Le WFIRST, rappelle le Scientific American, serait donc resté dans les limbes, sans cette offre inattendue.
On ne sait pas grand-chose des activités «spatiales» de ce National Reconnaissance Office (NRO), sinon qu’il existait déjà chez lui, dans les années 1990, un programme de satellites-espions appelé Future Imagery Architecture, et qu’il avait bénéficié d’un afflux massif d’argent dans la foulée des attentats du 11 septembre 2001, à New York.

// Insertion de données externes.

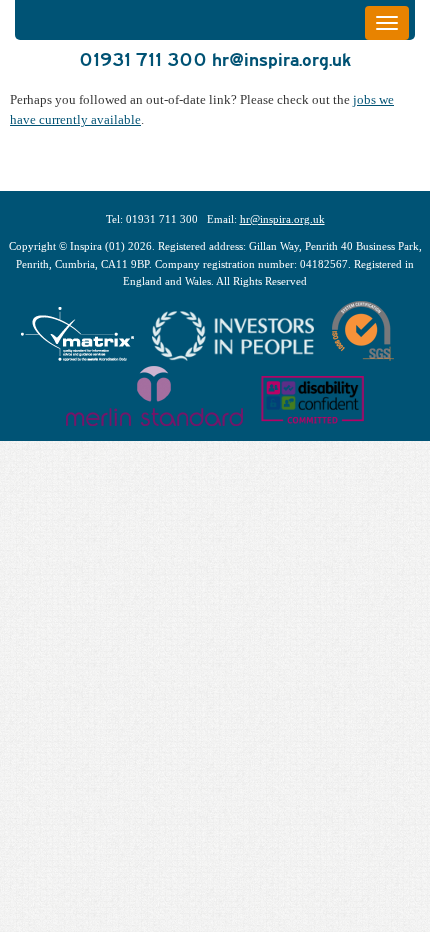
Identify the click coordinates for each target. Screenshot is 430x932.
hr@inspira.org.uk (281, 59)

Des enquêtes journalistiques ont par la suite révélé que la compagnie Boeing avait été le principal bénéficiaire, que le programme avait subi des retards et une explosion des coûts (18 milliards $ plutôt que 5 milliards $), au point où il avait été interrompu en 2005 — mais pas avant que l’agence ne se retrouve avec non pas un, mais deux télescopes spatiaux à moitié construits.
Le télescope James-Webb. Illustration: Agence spatiale canadienne
La Terre dans le détail
Le Scientific American ajoutait dans un reportage publié le mois dernier qu’avec un miroir principal de la taille de celui de Hubble, un tel télescope braqué sur la Terre plutôt que vers les étoiles, pourrait voir des objets aussi petits qu’une tasse à café.